Antes de llegar a padecerlo, las necesidades se van acumulando. Los 33 millones de ciudadanos hambrientos son parte de un grupo mucho mayor, el de los 125 millones de brasileños que viven de manera cotidiana con la inquietud de si van a tener dinero o alimentos que colocar en el plato para desayunar, comer o cenar.
El favorito en las encuestas para las próximas elecciones, Luiz Inácio Lula da Silva, del izquierdista Partido de los Trabajadores, se ha referido a los preocupantes datos a primera hora de la mañana en un tuit. Lula ha recordado que cuando llegó a la presidencia, en 2003, su “meta era simple: garantizar tres comidas al día para los brasileños”. A eso ha añadido: “Sacamos a Brasil del mapa del hambre, pero desgraciadamente nuestro país retrocedió”. El hambre vuelve a ser una de sus banderas, como lo fue a principios de siglo.
Una recesión económica impulsó el descontento y la destitución de Rousseff. La economía brasileña lleva una década estancada y los siguientes Gobiernos, grandes defensores de recetas liberales, fueron sistemáticamente desmantelando buena parte de esas ayudas.
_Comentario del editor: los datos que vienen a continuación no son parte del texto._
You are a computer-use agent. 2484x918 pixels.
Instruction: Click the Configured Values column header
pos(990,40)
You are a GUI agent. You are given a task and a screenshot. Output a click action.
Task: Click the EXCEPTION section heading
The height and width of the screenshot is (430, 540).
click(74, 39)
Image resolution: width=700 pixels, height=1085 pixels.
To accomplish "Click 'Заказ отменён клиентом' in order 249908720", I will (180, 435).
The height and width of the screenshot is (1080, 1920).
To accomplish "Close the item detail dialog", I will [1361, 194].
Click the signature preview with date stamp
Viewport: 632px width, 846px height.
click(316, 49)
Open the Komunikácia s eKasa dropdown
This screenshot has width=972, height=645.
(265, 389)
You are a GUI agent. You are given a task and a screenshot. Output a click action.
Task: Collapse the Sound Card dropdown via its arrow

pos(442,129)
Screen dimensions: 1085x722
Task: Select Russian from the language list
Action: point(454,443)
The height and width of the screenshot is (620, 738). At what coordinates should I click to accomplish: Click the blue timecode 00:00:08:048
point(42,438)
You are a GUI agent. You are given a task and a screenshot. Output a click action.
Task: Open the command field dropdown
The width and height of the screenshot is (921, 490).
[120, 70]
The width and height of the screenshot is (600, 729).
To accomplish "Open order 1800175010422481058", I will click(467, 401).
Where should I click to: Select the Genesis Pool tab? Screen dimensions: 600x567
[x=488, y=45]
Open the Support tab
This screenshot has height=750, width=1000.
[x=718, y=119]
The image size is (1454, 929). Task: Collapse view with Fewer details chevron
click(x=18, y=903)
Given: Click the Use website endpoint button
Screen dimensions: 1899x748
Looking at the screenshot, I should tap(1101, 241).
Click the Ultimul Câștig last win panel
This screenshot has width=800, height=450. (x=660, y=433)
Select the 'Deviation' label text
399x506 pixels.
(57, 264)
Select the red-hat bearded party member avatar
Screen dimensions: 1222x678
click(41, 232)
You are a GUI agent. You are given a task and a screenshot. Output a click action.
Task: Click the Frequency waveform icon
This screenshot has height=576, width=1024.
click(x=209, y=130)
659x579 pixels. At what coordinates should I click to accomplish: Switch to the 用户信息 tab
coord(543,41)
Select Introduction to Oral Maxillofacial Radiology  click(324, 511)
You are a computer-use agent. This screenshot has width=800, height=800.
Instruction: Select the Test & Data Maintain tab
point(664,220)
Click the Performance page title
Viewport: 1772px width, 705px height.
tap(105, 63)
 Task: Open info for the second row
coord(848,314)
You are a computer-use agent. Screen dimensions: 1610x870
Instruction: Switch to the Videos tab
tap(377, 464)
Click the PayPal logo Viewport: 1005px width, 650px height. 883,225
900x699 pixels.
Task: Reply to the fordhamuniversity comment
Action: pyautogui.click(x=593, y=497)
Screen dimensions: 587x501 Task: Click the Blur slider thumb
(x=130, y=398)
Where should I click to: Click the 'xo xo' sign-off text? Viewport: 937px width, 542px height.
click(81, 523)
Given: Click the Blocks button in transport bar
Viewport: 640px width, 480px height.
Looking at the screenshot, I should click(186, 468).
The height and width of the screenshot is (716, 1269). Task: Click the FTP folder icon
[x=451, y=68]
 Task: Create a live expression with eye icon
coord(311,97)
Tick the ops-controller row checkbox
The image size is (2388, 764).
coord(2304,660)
El presidente Jair Bolsonaro ha rebautizado Bolsa Familia, el programa más famoso y eficaz contra la pobreza, como Auxilio Brasil y ha duplicado la cuantía. Lo considera su gran reclamo ante los más pobres, pero ni así ha logrado atraer más apoyos entre ellos, según reflejan las encuestas. Para la red Penssan, “las medidas gubernamentales para contener el hambre son aisladas e insuficientes” con una inflación desbocada y rentas menguantes.
El hambre, como todo en Brasil, no escapa a la desigualdad. Como suelen decir los activistas brasileños, tiene género y color. La información recabada por los encuestadores permite hacer una radiografía de los hambrientos. Viven en un hogar —o una chabola— que encabeza una mujer negra con hijos y está ubicado en el campo en el norte del país.
El profesor de Paula subraya que, “en una sociedad marcada por una profunda desigualdad como la brasileña, no es posible que el problema del hambre sea resuelto por las meras fuerzas del mercado”. Explica que en los últimos años “la negligencia del Estado ha pasado a ser determinante. Existe una precarización sistemática de las políticas públicas”, impulsada por Gobiernos partidarios del Estado mínimo. Y la pandemia ha agravado un panorama cada vez más hostil para los pobres, con el paro en aumento y los salarios y la renta en caída.
Por si fuera poco, una inflación que está entre las más altas del mundo corroe especialmente el bolsillo de los que menos tienen. Y la inflación se come el aumento del salario mínimo. Datos que dibujan un panorama catastrófico para buena parte de los brasileños.
Un tercio de la ciudadanía vive con menos de medio salario mínimo, fijado en 1.212 reales (230 dólares, 250 euros). El hambre en Brasil es un problema, sobre todo, de renta, de falta de dinero, insiste el coautor del informe. Para ilustrarlo, ofrece el siguiente dato: “Entre los que ganan por encima de un salario mínimo, el hambre, la inseguridad alimentaria grave, es solo del 3%”.